> [Textauszug]
━━━
Samuel Herzog

Eine Frage der Perspektive

Die neunte Kunstbiennale von Istanbul

«Istanbul» lautet das Thema der Kunstbiennale, die derzeit zum neunten Mal in der Stadt am Bosporus durchgeführt wird. Dem guten Konzept und neuen Ausstellungsorten zum Trotz hinterlässt die Veranstaltung einen zwiespältigen Eindruck.
Welches Bild wir von der Welt haben, hängt wesentlich von der Lage ab, aus der heraus wir die Dinge ins Auge fassen. Nehmen wir zum Beispiel die kaum zehn Zentimeter lange Sardelle, die in einem mit Wasser gefüllten Joghurtkübel auf der Galata-Brücke ihre Runden dreht. Was für ein Bild der multiplen Millionenstadt Istanbul wird sie haben? Unmittelbar über sich dürfte sie den Fischer sehen, der sie eben mit seiner Vier-Meter-Rute aus dem Goldenen Horn gezogen hat. Dahinter vielleicht noch die Silhouette des Stadtteils Beyoglu, den Galata-Turm mit seinem charakteristischen Dach. Viel ist das nicht. Aber immerhin: Es ist ein sehr subjektives Bild von Konstantins grosser Polis.

Spielfreudige Männer

«Istanbul» lautet das Generalthema der Kunstbiennale, die derzeit zum neunten Mal im wirtschaftlichen und kulturellen Zentrum der Türkei durchgeführt wird. Um Themen, die direkt mit der Stadt und ihren Eigenheiten zu tun haben, geht es naturgemäss vor allem in den Werken jener Künstler, die hier leben oder im Vorfeld der Biennale vor Ort gearbeitet haben. Pilvi Takala aus Helsinki etwa hat sich für jene in der ganzen Türkei verbreiteten Teehäuser interessiert, in denen Männer während Stunden mit Spielen wie «Okay» oder «51» beschäftigt sind. Gemeinsam mit drei anderen Frauen, und natürlich in Hosen, hat die junge Finnin einige dieser Männerbastionen gestürmt - und mit versteckter Kamera die Reaktionen des starken Geschlechts aufgezeichnet. Michael Blum aus Wien präsentiert ein charismatisches Wohnmuseum, mit dessen Hilfe er der türkischen Feministin und Marxistin Safiye Behar ein Denkmal setzt. Dan Perjovschi aus Bukarest hat auf einer Kellerwand mit schwarzem Stift Istanbuler Impressionen und Assoziationen hinterlassen. Und Sener Özmen aus Diyarbakir im Osten der Türkei legt gar einen ganzen Reiseführer von Istanbul vor. Formal gleicht das Buch einem beliebigen Touristenführer der Stadt, inhaltlich aber ist es ganz und gar auf die Erlebniswelt eines Künstlers zugeschnitten, der die Stadt immer auch durch die Brille seiner eigenen Tätigkeit und das Schlüsselloch des Betriebs zu sehen geneigt ist.
━━━
> [Vorliegende Einträge]
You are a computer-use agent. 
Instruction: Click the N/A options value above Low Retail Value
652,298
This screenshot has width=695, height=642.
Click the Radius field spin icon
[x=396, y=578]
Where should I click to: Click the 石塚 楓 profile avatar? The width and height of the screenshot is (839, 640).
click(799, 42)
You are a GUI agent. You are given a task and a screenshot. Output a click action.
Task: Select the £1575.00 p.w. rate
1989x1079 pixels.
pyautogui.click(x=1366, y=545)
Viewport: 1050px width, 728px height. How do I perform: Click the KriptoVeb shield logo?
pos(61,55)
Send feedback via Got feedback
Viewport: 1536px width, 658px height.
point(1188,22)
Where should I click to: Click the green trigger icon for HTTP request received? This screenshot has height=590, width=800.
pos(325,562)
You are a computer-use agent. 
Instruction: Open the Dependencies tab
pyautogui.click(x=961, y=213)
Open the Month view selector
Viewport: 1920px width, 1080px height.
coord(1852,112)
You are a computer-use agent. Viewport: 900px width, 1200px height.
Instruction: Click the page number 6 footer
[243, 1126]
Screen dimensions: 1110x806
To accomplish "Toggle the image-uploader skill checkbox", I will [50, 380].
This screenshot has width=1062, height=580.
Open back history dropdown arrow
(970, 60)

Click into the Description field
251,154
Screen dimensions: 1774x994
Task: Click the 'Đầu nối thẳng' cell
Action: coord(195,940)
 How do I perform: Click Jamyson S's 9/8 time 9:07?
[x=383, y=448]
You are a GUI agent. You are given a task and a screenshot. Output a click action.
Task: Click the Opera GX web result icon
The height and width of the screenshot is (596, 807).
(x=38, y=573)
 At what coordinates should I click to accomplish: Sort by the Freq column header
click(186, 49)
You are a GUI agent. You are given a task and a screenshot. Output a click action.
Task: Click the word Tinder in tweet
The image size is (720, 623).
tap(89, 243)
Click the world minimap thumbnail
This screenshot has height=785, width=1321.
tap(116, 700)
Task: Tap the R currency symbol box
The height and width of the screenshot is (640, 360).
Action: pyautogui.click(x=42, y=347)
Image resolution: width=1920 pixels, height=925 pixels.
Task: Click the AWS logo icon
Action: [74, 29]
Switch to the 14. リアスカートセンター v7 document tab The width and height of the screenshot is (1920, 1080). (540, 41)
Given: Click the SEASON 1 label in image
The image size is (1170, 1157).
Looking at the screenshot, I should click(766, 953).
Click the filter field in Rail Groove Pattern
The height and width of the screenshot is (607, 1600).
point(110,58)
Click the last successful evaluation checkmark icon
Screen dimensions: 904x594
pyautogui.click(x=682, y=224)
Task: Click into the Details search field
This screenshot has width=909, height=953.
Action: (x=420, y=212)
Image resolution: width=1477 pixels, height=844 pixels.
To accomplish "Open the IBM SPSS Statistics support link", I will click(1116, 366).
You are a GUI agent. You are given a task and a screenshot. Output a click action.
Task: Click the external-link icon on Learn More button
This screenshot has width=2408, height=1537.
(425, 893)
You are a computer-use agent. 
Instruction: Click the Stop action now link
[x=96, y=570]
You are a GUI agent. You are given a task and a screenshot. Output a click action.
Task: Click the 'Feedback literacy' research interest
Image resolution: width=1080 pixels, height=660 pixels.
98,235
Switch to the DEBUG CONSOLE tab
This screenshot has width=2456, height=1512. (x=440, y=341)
━━━
> [Aufgabe] Nennen Sie alle Künstlerinnen und Künstler, deren Werke der Artikel über die Kunstbiennale von Istanbul beschreibt, jeweils mit dem Ort, aus dem sie laut Artikel stammen.

> [Lösung]
- Pilvi Takala aus Helsinki
- Michael Blum aus Wien
- Dan Perjovschi aus Bukarest
- Sener Özmen aus Diyarbakir